• Required action
Beginning with the line containing "You are a computer-use agent.", write out each line exactly through the end of the listing, and skip all pictures.
- - - -
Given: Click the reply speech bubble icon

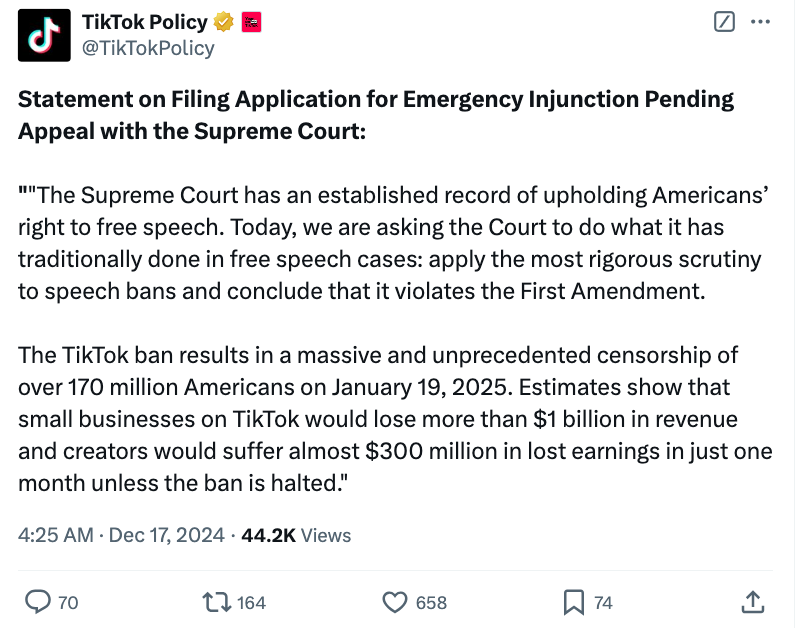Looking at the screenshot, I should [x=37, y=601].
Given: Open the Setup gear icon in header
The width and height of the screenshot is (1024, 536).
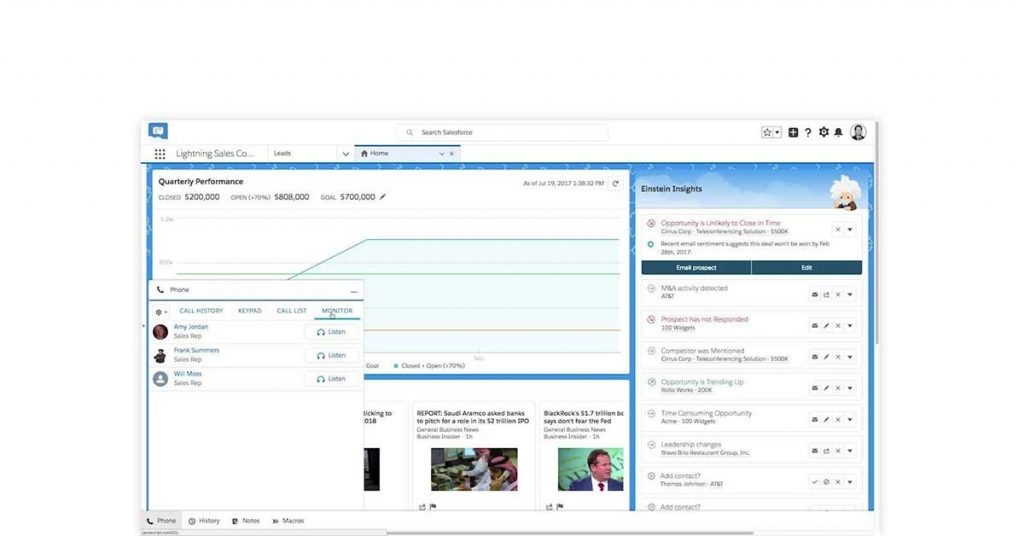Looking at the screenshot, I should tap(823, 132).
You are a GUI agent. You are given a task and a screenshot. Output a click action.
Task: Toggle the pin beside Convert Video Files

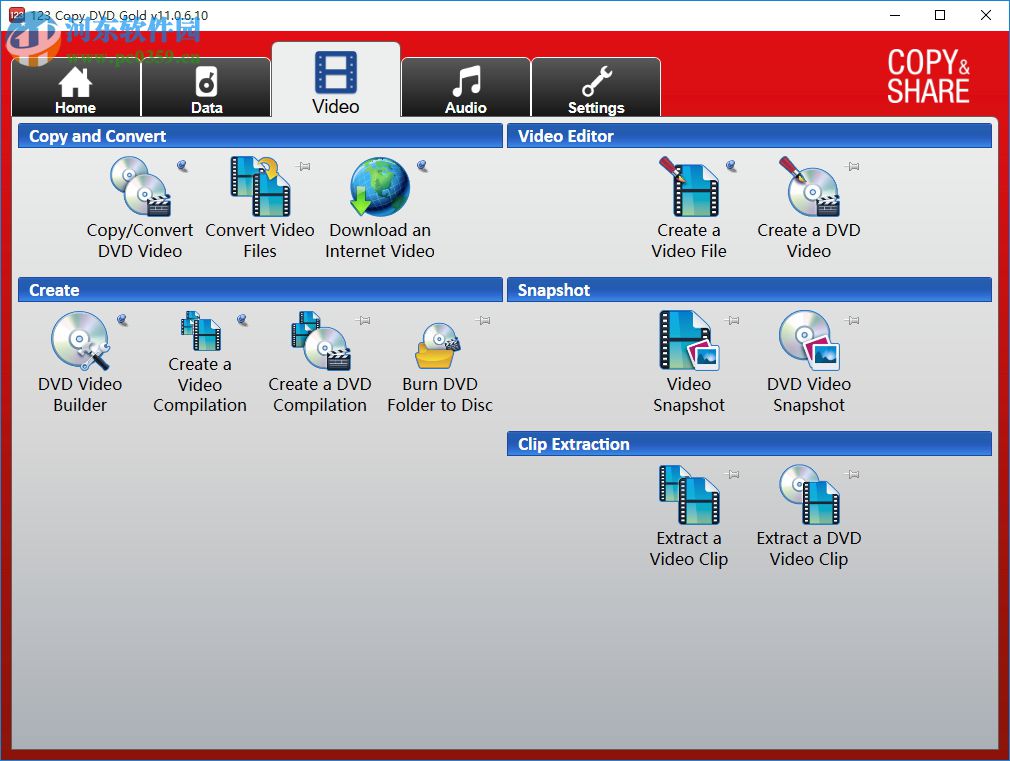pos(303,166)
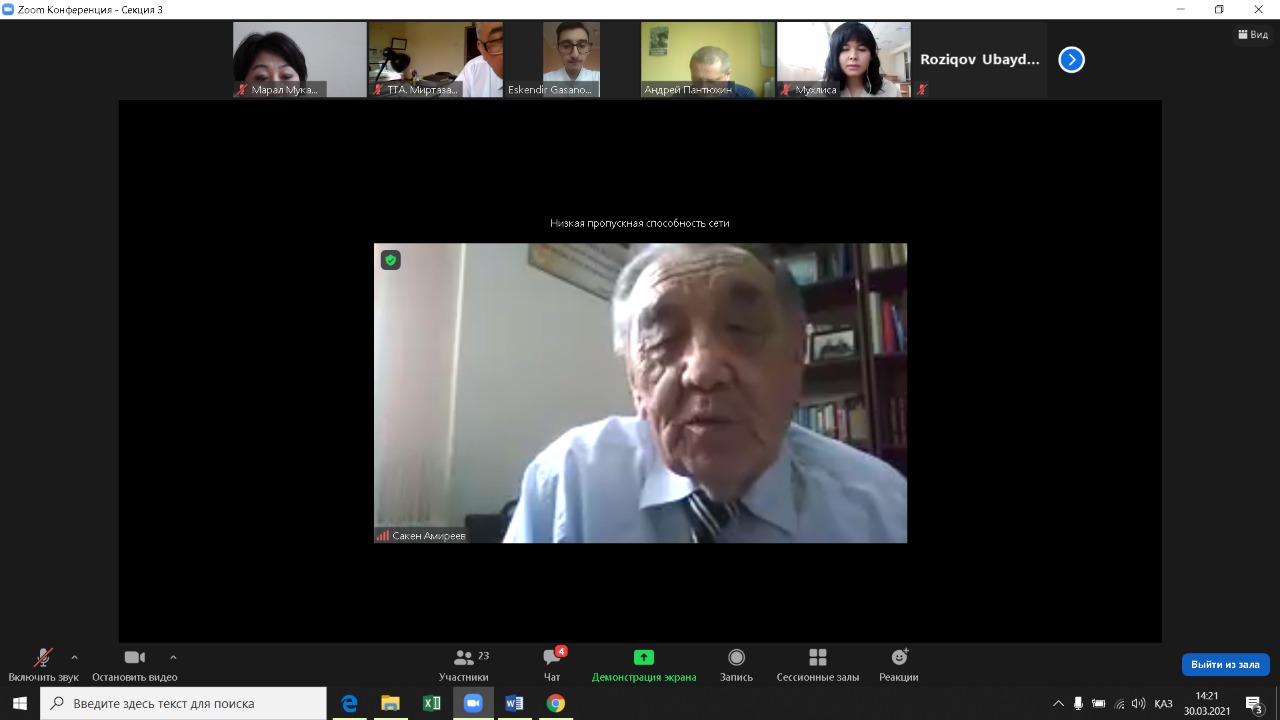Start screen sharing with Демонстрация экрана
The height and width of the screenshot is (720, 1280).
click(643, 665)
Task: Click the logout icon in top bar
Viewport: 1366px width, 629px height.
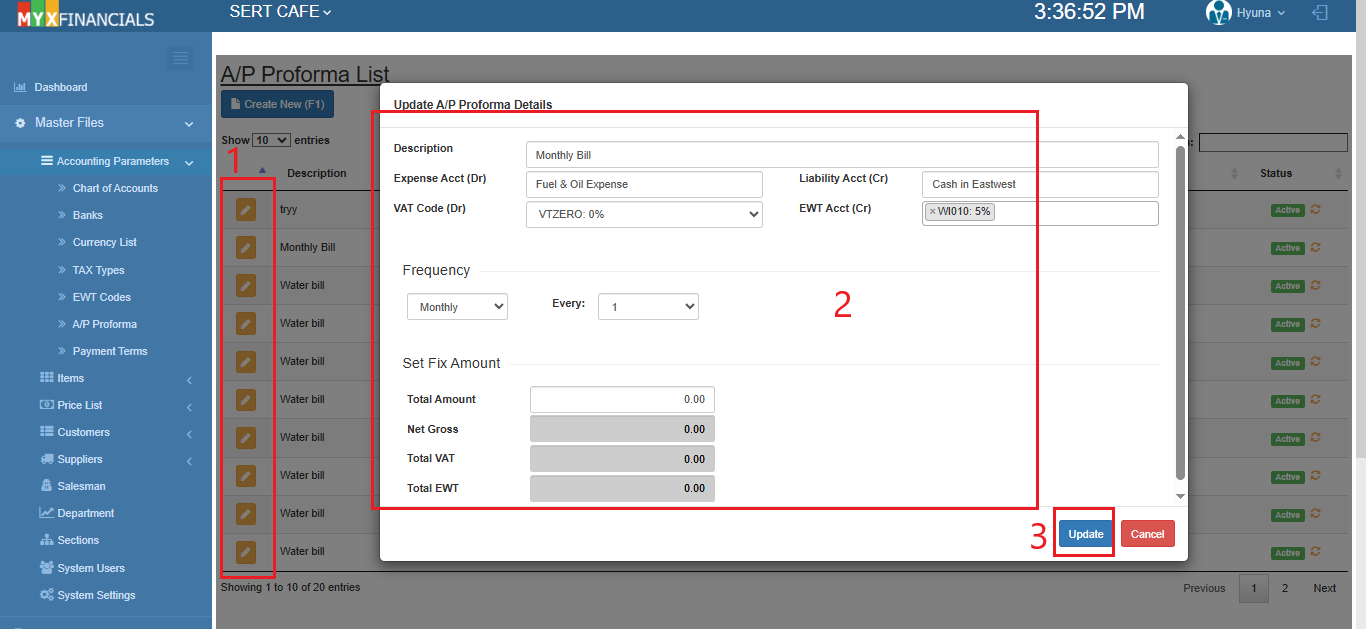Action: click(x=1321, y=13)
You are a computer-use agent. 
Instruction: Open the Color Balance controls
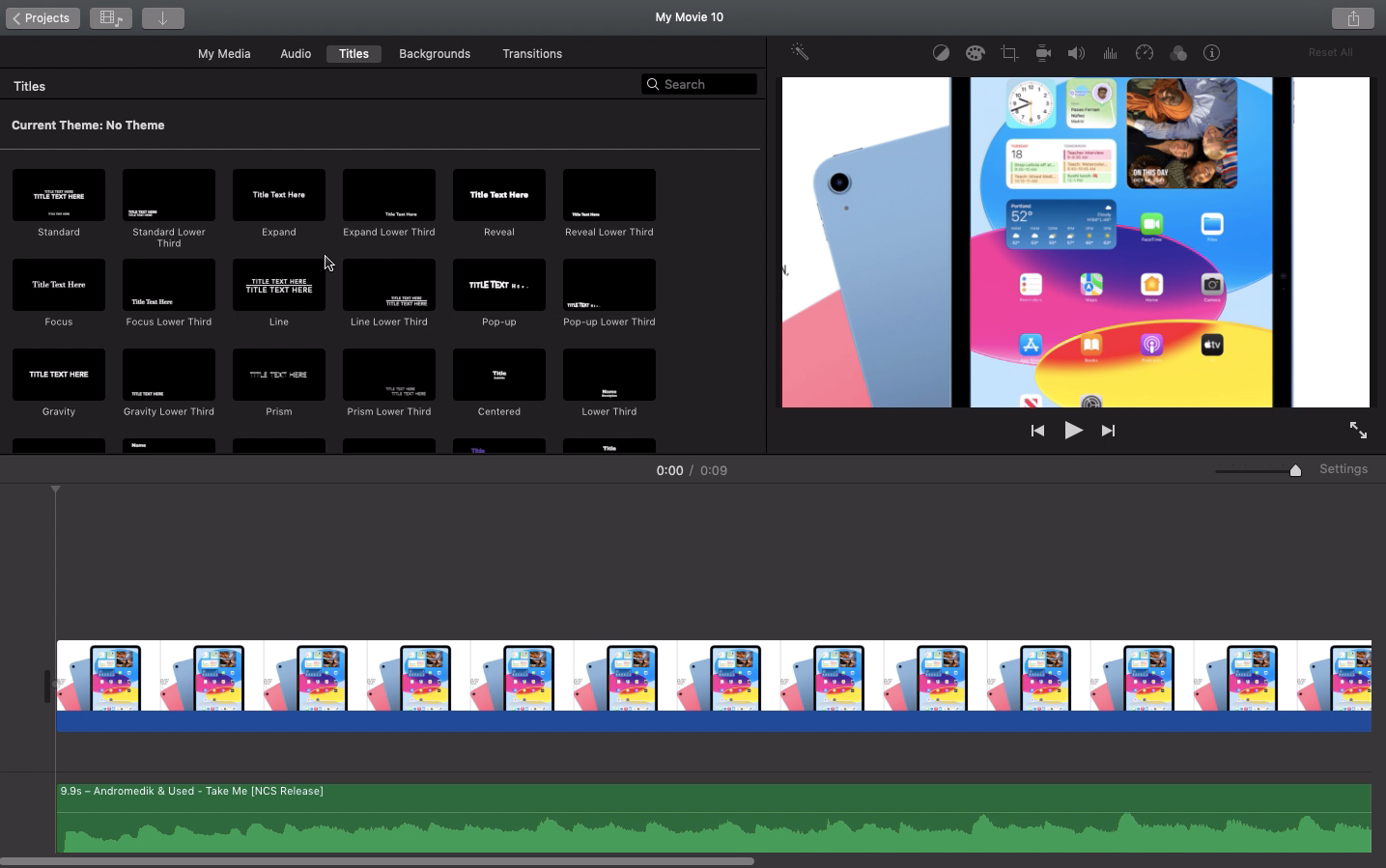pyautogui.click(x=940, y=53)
- - - -
• Reply
You are a computer-use agent. 
Instruction: Open the Color Balance controls
pyautogui.click(x=940, y=53)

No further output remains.